- _EXERCISE GOAL_
Starting at the line with "Tap the graph and gauge icon" and going on through the line with "Given: Click warning", reproduce each line in the records below exactly and nothing more.

[[ INFORMATION SHOWN open ]]

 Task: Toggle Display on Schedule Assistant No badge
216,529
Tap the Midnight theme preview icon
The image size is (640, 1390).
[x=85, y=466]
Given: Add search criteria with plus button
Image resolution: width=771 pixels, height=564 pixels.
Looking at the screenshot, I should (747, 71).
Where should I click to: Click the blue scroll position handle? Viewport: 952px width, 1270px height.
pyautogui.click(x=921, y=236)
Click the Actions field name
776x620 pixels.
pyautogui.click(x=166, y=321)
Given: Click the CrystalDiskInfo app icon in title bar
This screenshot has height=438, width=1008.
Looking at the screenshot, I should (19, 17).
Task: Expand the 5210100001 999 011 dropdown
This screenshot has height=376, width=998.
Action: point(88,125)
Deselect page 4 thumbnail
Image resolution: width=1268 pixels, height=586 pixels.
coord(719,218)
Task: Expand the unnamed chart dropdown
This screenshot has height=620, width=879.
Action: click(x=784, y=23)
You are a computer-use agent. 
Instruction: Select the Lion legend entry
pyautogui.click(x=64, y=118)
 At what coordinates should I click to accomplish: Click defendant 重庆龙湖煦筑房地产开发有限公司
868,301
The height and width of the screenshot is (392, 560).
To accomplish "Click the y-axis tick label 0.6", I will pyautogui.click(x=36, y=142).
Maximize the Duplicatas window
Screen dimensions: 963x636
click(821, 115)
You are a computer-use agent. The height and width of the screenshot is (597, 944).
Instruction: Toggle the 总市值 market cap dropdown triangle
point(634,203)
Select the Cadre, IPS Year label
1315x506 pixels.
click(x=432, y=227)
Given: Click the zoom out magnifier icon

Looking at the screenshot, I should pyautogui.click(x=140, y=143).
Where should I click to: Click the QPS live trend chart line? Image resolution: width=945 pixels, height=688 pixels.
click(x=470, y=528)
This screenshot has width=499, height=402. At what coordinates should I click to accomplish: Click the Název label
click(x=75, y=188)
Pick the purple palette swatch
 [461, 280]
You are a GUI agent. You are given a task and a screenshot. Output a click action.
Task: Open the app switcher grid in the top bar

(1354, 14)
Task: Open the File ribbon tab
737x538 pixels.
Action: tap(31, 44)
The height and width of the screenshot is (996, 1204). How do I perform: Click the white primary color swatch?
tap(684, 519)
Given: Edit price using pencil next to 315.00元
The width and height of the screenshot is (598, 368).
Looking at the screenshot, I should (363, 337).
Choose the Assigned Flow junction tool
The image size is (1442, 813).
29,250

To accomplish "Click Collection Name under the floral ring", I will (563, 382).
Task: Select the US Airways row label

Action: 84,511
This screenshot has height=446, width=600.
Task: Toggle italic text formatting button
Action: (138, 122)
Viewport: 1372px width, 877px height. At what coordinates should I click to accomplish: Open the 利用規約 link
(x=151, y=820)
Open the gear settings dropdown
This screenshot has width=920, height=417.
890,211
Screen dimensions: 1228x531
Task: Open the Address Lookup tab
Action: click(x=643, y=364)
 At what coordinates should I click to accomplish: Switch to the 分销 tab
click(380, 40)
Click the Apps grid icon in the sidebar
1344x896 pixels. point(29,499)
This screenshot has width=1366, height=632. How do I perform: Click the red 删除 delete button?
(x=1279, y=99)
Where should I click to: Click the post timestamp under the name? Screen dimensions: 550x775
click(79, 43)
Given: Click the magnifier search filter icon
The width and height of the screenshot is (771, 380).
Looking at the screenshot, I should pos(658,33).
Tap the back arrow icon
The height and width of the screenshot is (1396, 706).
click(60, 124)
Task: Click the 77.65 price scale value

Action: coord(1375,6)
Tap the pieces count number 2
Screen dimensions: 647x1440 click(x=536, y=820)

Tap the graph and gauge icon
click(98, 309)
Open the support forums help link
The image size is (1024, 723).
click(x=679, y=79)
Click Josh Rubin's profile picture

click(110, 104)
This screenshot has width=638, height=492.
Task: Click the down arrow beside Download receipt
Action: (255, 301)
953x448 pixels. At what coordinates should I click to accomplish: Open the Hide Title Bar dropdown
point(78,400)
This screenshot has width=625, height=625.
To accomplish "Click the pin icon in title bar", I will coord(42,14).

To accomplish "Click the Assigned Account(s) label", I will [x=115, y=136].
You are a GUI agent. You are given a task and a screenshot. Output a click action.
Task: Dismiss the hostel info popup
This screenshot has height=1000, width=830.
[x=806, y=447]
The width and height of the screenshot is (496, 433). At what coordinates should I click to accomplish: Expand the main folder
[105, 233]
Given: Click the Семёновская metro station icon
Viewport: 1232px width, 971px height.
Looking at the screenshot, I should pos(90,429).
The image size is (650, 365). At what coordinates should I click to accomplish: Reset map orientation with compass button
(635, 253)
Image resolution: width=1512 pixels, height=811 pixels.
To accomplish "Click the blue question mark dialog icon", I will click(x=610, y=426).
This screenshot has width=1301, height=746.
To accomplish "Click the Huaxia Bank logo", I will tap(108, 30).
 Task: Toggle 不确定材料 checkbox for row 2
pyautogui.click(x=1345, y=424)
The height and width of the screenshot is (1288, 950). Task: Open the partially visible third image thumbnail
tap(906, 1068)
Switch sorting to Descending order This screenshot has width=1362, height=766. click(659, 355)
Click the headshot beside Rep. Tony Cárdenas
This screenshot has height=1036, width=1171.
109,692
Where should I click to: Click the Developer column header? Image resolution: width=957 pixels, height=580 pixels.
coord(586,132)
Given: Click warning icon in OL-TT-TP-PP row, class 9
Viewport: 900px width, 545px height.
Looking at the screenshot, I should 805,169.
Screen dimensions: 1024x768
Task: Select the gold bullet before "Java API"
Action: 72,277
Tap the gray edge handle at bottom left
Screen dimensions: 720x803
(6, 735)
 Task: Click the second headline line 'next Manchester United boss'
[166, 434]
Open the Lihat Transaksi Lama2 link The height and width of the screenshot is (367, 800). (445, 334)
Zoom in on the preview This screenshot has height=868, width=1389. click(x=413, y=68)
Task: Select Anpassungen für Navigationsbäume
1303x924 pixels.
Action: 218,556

[[ INFORMATION SHOWN closed ]]

- _WRITTEN ANSWER_
Tap the graph and gauge icon
click(98, 309)
Open the support forums help link
The image size is (1024, 723).
click(x=679, y=79)
Click Josh Rubin's profile picture

click(110, 104)
This screenshot has width=638, height=492.
Task: Click the down arrow beside Download receipt
Action: (255, 301)
953x448 pixels. At what coordinates should I click to accomplish: Open the Hide Title Bar dropdown
point(78,400)
This screenshot has width=625, height=625.
To accomplish "Click the pin icon in title bar", I will coord(42,14).

To accomplish "Click the Assigned Account(s) label", I will [x=115, y=136].
You are a GUI agent. You are given a task and a screenshot. Output a click action.
Task: Dismiss the hostel info popup
This screenshot has height=1000, width=830.
[x=806, y=447]
The width and height of the screenshot is (496, 433). At what coordinates should I click to accomplish: Expand the main folder
[105, 233]
Given: Click the Семёновская metro station icon
Viewport: 1232px width, 971px height.
Looking at the screenshot, I should pos(90,429).
The image size is (650, 365). At what coordinates should I click to accomplish: Reset map orientation with compass button
(635, 253)
Image resolution: width=1512 pixels, height=811 pixels.
To accomplish "Click the blue question mark dialog icon", I will click(x=610, y=426).
This screenshot has width=1301, height=746.
To accomplish "Click the Huaxia Bank logo", I will tap(108, 30).
 Task: Toggle 不确定材料 checkbox for row 2
pyautogui.click(x=1345, y=424)
The height and width of the screenshot is (1288, 950). Task: Open the partially visible third image thumbnail
tap(906, 1068)
Switch sorting to Descending order This screenshot has width=1362, height=766. click(659, 355)
Click the headshot beside Rep. Tony Cárdenas
This screenshot has height=1036, width=1171.
109,692
Where should I click to: Click the Developer column header? Image resolution: width=957 pixels, height=580 pixels.
coord(586,132)
Given: Click warning icon in OL-TT-TP-PP row, class 9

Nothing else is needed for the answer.